# Fish Grips - Which ones?



## Bart70 (Jan 28, 2007)

Hi,

Went for a look at some 'fish grips' the other day (the type with the big handle and 'C' clamp that grabs the fish's lip).

The tackle shop had fairly expensive ones ($40-80) but I notices one brand - Juro - that was about $22.

Has anybody had any experience with the Juro grips?.....I just dont want to spend big $$ on gear that I dont really need to....

Any advice?


----------



## PeterJ (Aug 29, 2005)

I have berkely , $29 at BigW. Do the job well


----------



## chiefshaka (Jan 29, 2007)

I have some Berkley ones that my daughter won as part of a prize pack with ET's Junior Catch of the Week. 8) Cost nothing, if they go rusty despite regular maintenance, nothing lost.


----------



## Phoenix (Jan 12, 2006)

I found the berkley pocket grips rust very easily, I also know a few others which have found the same thing.

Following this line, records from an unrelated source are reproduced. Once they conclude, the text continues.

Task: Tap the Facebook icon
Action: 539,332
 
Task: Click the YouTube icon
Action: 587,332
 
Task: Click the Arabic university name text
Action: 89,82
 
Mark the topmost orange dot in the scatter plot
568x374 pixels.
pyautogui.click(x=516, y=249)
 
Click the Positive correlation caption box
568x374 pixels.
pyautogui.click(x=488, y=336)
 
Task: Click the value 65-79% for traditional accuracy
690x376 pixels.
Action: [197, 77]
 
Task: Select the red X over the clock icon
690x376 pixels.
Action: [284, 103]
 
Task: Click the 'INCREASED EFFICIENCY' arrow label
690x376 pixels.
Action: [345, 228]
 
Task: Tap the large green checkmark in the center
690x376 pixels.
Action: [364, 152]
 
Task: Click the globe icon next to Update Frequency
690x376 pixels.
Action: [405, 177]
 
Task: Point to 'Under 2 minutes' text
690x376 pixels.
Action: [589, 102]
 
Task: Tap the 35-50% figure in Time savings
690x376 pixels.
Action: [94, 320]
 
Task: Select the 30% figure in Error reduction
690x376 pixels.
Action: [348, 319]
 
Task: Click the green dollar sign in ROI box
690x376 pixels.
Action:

The big berkley for $29 have proven themselves time and again


----------



## spooled1 (Sep 16, 2005)

Anything that lasts more than a year, falls off the yak and costs $29 bucks is money well spent.


----------



## rawprawn (Aug 31, 2005)

caught2 said:


> I have Berkely and after just a few triips in the salt there's signs of rust


My Berkelys also rusted.


----------



## rawprawn (Aug 31, 2005)

caught2 said:


> I have Berkely and after just a few triips in the salt there's signs of rust


My Berkelys also rusted.


----------



## PeterJ (Aug 29, 2005)

Hmm , my Berkely's have no rust at all on em.


----------



## rawprawn (Aug 31, 2005)

I must have the fresh water version. Mine had a small tape on the side that rusted into a solid lump. I dont wash down my gear much but it still rusted very quickly.


----------



## Tim (Nov 11, 2005)

rawprawn said:


> I must have the fresh water version. Mine had a small tape on the side that rusted into a solid lump. I dont wash down my gear much but it still rusted very quickly.


same here.


----------



## Billybob (Aug 29, 2005)

I've had the same Berkleys for four years and no sign of rust.


----------